Allegations of fraud, sleaze a turnoff to voters

Robocall - élection fédérale du 2 mai 2011 volée



Prime Minister Stephen Harper parried allegations from the opposition during Question Period on Tuesday.


Tim Harper - OTTAWA—Pierre Poutine from Separatist Street?
Why not toss a disposable cellphone registered to this fictional character into the toxic mess playing into the nation’s capital?
It played perfectly into the tenor of debate over the past couple of days, climaxed by a Tuesday Question Period dust-up over alleged election fraud in which Prime Minister Stephen Harper merely parried allegations of sleaze from the opposition benches by tossing their sleaze back at them.
It’s quite an appealing picture — previously anonymous Twitter details of a cabinet minister’s divorce, robo-calls by the NDP aimed at an MP who defected to the Liberals and sanctimonious stonewalling on the government side.
There may have been orchestrated vote suppression last spring, but there’s a lot of vote suppression going on here every day.
This country already has a problem with voter engagement, fuelled by an overriding view among many Canadians that their votes don’t count, that all politicians are the same, that they all play dirty.

__________________________________________________

Tasks to perform:
[1] In the column, who parried the opposition's allegations during Question Period?
[2] Reproduce the stretch of the column from "Robocall - élection" through "Period on Tuesday.".
The rows that follow aren't needed for this work.

__________________________________________________

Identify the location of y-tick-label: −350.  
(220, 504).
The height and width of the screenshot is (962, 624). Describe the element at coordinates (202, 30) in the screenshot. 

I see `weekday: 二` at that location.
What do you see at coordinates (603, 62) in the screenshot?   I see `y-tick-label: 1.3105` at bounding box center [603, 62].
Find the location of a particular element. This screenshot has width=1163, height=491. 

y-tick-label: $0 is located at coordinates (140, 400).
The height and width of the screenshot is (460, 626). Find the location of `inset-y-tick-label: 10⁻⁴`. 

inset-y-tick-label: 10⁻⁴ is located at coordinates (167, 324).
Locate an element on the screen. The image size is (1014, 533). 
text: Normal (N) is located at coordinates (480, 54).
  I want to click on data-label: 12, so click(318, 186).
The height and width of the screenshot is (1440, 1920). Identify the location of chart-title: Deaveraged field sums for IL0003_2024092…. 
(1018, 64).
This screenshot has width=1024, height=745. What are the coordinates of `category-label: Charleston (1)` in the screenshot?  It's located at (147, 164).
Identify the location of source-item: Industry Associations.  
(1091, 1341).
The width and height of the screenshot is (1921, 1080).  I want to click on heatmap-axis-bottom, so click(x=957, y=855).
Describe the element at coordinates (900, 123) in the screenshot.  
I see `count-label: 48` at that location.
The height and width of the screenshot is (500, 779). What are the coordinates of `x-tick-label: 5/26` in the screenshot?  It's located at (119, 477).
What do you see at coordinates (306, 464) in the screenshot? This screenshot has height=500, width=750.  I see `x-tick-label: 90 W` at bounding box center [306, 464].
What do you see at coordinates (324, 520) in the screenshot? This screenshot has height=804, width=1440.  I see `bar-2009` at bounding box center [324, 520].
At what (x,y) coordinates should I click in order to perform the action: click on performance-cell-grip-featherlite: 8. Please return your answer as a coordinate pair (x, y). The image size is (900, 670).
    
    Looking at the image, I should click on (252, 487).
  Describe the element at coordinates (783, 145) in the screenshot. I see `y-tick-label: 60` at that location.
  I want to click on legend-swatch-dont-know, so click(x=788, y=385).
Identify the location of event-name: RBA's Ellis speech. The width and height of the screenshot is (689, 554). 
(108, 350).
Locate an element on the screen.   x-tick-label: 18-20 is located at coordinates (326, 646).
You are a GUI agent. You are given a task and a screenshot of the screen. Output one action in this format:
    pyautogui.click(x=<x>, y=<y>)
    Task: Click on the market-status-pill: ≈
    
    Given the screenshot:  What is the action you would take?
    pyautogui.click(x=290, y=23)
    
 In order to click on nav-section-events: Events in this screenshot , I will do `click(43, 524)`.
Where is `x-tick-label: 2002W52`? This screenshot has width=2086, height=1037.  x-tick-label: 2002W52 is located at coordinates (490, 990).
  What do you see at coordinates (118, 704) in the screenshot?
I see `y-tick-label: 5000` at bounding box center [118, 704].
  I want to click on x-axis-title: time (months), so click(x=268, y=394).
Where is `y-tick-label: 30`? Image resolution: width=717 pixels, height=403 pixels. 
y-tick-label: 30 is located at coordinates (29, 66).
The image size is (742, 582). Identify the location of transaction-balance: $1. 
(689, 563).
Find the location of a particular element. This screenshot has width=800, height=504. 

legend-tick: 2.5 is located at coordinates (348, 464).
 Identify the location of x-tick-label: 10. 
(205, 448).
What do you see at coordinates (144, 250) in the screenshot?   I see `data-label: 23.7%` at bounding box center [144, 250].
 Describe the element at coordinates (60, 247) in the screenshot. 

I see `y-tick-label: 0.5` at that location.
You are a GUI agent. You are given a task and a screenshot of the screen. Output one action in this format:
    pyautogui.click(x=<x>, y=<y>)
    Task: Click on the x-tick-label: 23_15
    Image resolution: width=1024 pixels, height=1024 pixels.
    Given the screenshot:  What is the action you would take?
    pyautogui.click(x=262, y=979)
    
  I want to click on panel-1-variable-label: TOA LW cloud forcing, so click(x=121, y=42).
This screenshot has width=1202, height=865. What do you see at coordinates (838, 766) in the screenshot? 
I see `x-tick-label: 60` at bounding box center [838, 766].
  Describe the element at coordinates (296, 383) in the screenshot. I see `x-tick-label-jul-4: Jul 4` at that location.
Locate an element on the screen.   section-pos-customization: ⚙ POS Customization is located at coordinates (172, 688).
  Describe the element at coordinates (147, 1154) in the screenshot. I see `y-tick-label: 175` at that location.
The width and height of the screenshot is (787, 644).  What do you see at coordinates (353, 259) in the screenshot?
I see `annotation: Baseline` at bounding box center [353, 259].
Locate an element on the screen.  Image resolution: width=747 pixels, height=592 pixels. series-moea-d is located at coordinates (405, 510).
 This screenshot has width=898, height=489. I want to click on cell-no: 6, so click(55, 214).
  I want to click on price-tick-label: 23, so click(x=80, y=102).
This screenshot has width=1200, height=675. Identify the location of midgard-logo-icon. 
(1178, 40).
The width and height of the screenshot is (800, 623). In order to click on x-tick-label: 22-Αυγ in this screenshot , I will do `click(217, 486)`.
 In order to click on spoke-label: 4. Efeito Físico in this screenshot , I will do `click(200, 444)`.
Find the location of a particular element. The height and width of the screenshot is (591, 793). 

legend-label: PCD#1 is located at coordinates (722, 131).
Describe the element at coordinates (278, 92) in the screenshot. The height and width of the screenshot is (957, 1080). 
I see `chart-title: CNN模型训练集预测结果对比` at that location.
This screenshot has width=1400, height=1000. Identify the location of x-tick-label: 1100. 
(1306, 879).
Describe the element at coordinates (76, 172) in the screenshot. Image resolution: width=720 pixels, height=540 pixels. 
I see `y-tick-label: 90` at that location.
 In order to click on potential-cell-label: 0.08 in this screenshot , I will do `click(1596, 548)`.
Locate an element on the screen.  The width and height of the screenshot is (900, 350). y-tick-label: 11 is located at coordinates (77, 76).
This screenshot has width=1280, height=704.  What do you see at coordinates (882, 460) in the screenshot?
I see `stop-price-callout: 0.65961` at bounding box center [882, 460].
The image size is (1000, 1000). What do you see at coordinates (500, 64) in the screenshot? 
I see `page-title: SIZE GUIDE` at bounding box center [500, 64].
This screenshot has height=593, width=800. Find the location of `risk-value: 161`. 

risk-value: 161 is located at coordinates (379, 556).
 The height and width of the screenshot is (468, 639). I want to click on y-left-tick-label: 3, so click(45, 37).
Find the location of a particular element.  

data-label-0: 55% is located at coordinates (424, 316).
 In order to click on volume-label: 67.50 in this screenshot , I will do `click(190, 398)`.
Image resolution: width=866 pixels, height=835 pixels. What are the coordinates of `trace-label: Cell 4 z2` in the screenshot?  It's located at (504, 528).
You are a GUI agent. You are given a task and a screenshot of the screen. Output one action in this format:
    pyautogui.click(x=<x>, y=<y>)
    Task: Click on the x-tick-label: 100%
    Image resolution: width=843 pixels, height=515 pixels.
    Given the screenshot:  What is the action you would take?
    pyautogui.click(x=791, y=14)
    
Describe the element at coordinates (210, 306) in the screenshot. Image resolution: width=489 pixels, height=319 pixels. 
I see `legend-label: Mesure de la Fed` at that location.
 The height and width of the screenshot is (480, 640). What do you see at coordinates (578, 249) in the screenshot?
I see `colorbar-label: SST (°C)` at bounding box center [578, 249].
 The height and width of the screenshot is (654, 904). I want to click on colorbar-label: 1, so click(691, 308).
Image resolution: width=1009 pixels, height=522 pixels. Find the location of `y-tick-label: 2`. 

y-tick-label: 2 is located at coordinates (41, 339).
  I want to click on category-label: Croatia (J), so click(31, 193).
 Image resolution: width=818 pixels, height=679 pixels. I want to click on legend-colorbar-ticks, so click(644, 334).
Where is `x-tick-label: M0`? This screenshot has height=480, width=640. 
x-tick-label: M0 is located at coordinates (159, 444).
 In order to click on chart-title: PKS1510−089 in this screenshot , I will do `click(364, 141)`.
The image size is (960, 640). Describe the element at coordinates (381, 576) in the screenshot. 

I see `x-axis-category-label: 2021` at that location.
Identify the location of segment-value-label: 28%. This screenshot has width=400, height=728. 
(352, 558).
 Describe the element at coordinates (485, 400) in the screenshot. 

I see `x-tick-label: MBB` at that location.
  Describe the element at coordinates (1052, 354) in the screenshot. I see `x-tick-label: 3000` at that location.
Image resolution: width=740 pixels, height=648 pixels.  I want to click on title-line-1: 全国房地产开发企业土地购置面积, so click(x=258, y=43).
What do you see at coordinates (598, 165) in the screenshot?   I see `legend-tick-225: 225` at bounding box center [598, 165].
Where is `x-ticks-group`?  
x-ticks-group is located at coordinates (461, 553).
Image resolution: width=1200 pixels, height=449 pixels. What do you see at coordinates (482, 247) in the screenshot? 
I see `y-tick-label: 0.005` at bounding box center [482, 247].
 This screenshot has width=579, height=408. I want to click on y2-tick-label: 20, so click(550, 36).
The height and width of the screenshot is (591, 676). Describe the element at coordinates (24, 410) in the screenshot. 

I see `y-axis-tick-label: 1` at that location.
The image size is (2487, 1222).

__________________________________________________

Completed exercise:
[1] Prime Minister Stephen Harper parried the allegations.

[2]
Robocall - élection fédérale du 2 mai 2011 volée



Prime Minister Stephen Harper parried allegations from the opposition during Question Period on Tuesday.